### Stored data
— Begin —

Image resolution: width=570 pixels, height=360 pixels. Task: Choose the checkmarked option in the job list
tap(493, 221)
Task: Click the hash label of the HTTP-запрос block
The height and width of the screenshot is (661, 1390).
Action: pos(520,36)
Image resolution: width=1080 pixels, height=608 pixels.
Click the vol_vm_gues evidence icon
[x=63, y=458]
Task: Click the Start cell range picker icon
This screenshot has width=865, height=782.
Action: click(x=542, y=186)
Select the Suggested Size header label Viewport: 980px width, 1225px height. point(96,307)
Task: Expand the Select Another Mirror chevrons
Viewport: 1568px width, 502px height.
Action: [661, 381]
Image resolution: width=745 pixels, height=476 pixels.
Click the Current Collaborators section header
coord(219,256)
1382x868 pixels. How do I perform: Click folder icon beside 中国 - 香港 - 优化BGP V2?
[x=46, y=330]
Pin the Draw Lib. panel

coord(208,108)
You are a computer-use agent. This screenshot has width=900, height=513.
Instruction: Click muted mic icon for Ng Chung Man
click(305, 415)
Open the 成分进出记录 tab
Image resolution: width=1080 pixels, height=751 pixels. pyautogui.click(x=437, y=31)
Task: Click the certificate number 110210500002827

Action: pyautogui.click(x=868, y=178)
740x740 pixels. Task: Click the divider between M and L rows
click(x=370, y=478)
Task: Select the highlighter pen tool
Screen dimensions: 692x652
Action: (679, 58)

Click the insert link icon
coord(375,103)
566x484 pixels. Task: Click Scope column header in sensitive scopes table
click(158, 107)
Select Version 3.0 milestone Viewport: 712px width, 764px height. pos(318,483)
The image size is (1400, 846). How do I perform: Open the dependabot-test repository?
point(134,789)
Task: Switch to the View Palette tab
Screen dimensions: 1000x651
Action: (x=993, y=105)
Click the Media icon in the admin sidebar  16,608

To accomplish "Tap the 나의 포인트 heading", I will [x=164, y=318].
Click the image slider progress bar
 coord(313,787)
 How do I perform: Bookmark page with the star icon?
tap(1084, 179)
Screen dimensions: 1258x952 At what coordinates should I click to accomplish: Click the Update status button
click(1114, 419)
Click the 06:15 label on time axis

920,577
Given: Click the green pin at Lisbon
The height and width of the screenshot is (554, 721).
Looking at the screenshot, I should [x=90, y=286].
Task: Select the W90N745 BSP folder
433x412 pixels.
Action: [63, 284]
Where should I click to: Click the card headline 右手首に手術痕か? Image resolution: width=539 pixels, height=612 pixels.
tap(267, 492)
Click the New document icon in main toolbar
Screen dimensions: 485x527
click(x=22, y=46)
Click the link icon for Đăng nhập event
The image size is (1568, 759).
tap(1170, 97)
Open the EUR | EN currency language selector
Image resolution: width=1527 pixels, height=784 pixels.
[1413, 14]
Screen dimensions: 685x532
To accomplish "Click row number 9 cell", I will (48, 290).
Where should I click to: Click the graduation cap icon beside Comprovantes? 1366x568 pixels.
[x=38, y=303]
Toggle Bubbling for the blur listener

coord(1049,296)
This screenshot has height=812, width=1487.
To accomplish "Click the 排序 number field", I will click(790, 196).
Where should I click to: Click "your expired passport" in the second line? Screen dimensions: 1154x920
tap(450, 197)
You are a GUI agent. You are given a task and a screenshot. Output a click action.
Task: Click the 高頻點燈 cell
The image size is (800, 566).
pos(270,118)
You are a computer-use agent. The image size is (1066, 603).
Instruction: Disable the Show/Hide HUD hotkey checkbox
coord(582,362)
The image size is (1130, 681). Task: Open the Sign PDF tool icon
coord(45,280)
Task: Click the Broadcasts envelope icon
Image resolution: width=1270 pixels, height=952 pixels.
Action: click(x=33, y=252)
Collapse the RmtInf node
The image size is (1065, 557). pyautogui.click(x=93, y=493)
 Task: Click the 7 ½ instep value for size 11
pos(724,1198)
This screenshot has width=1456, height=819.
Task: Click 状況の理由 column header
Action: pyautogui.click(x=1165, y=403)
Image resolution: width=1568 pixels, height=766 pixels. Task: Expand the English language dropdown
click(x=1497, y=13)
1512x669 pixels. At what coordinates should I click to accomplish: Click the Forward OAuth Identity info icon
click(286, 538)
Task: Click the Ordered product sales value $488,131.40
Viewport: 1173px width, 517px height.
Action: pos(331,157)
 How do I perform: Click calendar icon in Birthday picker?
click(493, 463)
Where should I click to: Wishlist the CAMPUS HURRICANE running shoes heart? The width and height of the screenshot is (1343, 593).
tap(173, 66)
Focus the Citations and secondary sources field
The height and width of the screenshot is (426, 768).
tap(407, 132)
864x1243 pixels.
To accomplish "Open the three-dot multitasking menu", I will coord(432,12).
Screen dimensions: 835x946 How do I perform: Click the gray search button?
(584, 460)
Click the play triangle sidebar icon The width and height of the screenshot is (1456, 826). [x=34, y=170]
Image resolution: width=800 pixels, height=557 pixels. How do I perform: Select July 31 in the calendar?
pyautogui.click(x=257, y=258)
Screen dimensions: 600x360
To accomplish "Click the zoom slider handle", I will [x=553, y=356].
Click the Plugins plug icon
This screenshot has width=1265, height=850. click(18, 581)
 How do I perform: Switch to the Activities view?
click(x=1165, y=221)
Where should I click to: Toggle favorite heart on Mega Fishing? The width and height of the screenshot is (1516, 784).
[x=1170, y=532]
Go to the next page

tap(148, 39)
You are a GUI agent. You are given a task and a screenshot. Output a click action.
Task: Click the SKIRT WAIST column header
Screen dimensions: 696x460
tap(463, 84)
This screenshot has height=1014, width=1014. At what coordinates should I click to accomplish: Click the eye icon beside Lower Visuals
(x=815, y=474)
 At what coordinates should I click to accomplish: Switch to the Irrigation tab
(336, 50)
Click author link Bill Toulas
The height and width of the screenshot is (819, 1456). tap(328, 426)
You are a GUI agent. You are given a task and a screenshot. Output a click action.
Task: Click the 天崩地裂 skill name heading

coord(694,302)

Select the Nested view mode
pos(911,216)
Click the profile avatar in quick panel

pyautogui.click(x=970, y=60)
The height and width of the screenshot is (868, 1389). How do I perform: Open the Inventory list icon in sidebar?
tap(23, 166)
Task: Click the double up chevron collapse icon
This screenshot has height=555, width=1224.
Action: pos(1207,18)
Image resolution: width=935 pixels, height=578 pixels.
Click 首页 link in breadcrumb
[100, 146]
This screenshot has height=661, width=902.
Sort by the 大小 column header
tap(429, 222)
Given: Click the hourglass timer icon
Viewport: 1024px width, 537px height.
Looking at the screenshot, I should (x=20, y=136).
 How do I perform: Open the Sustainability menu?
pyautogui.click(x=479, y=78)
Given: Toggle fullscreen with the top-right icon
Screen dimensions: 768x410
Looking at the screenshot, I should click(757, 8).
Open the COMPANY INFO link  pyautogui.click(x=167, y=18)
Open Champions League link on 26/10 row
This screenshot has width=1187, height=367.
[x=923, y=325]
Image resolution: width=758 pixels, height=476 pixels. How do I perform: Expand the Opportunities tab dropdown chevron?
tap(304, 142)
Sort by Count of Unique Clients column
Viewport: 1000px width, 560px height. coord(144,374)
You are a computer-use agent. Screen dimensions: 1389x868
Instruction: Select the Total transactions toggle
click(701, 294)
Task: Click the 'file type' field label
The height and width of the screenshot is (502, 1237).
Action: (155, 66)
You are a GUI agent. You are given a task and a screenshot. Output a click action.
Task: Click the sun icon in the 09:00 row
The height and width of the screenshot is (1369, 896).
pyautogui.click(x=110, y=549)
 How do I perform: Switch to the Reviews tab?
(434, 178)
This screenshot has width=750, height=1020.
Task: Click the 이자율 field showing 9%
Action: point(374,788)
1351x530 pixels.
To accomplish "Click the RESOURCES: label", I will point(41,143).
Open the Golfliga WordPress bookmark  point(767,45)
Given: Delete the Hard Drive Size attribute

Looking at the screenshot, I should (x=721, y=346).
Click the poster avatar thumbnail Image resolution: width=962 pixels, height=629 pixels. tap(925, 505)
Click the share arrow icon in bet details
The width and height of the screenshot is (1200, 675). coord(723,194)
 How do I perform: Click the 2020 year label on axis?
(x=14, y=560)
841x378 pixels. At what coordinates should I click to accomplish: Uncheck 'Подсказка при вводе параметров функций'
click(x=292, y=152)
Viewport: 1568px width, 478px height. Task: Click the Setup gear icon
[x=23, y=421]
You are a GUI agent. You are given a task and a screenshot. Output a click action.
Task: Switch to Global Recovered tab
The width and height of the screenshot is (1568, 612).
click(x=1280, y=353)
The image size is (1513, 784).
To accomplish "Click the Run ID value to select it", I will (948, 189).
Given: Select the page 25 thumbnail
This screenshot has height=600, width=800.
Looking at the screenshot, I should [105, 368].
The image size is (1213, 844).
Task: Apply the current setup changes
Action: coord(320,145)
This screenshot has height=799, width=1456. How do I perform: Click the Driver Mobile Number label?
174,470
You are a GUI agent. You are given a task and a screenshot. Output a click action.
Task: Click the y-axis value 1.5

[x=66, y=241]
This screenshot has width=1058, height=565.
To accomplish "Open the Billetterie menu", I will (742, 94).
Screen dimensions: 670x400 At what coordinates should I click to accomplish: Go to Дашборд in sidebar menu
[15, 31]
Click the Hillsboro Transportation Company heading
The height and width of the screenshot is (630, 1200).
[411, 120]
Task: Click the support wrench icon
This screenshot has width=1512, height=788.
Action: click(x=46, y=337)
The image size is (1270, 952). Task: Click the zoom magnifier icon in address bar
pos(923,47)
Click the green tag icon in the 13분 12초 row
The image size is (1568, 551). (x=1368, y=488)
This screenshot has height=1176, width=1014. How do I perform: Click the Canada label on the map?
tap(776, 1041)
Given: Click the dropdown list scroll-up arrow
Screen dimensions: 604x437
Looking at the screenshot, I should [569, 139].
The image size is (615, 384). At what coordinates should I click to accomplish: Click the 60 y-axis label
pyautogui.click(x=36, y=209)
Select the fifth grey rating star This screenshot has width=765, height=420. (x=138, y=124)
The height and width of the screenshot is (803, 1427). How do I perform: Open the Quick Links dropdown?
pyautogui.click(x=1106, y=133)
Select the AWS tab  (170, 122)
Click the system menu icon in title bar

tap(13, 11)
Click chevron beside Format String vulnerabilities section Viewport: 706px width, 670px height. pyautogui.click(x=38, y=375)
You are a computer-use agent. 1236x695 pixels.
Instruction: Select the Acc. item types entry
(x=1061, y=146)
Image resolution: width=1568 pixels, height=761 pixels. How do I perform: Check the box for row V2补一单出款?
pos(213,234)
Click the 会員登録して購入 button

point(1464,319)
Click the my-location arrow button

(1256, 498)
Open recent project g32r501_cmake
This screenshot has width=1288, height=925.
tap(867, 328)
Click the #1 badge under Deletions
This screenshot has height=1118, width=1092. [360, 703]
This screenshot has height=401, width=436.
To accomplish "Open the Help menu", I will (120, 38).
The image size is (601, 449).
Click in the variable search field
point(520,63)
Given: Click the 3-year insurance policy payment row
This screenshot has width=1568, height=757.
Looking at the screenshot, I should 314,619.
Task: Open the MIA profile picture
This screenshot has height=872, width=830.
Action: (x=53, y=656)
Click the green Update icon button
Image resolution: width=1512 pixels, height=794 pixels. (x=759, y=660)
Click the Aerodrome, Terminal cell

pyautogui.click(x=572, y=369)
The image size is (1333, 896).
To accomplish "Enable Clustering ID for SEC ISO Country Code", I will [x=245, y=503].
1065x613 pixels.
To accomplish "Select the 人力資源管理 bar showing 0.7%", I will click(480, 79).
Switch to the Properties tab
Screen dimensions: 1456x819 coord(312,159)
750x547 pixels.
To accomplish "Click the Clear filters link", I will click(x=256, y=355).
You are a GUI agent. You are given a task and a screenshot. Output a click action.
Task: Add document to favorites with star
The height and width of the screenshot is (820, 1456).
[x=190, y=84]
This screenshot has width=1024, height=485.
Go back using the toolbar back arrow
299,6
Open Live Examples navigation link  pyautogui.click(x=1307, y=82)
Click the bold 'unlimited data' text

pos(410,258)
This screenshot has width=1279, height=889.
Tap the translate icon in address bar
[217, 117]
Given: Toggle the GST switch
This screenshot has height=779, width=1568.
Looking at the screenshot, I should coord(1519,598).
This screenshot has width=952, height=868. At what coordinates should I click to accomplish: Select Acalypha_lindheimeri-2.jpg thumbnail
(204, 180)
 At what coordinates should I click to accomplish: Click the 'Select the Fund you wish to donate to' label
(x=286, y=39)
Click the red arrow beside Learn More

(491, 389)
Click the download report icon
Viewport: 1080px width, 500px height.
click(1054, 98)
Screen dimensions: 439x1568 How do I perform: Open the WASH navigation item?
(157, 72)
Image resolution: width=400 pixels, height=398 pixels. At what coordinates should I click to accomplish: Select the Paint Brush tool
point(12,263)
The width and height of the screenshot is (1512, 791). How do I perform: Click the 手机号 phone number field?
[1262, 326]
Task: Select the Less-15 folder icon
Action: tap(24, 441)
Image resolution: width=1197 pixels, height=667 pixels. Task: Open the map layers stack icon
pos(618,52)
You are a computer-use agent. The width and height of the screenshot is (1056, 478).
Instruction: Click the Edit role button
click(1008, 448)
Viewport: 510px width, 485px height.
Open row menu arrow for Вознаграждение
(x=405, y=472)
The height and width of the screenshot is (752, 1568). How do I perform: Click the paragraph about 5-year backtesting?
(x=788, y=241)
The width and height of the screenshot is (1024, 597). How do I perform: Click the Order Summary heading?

— End —

### Directions for this task
Give the lines of the entries as a JSON list of strings, one string per line, with blank lines left out. Start at the first line of the entries and end at the line containing "click(x=370, y=478)", including both.

### Answer
[
  "Image resolution: width=570 pixels, height=360 pixels. Task: Choose the checkmarked option in the job list",
  "tap(493, 221)",
  "Task: Click the hash label of the HTTP-запрос block",
  "The height and width of the screenshot is (661, 1390).",
  "Action: pos(520,36)",
  "Image resolution: width=1080 pixels, height=608 pixels.",
  "Click the vol_vm_gues evidence icon",
  "[x=63, y=458]",
  "Task: Click the Start cell range picker icon",
  "This screenshot has width=865, height=782.",
  "Action: click(x=542, y=186)",
  "Select the Suggested Size header label Viewport: 980px width, 1225px height. point(96,307)",
  "Task: Expand the Select Another Mirror chevrons",
  "Viewport: 1568px width, 502px height.",
  "Action: [661, 381]",
  "Image resolution: width=745 pixels, height=476 pixels.",
  "Click the Current Collaborators section header",
  "coord(219,256)",
  "1382x868 pixels. How do I perform: Click folder icon beside 中国 - 香港 - 优化BGP V2?",
  "[x=46, y=330]",
  "Pin the Draw Lib. panel",
  "coord(208,108)",
  "You are a computer-use agent. This screenshot has width=900, height=513.",
  "Instruction: Click muted mic icon for Ng Chung Man",
  "click(305, 415)",
  "Open the 成分进出记录 tab",
  "Image resolution: width=1080 pixels, height=751 pixels. pyautogui.click(x=437, y=31)",
  "Task: Click the certificate number 110210500002827",
  "Action: pyautogui.click(x=868, y=178)",
  "740x740 pixels. Task: Click the divider between M and L rows",
  "click(x=370, y=478)"
]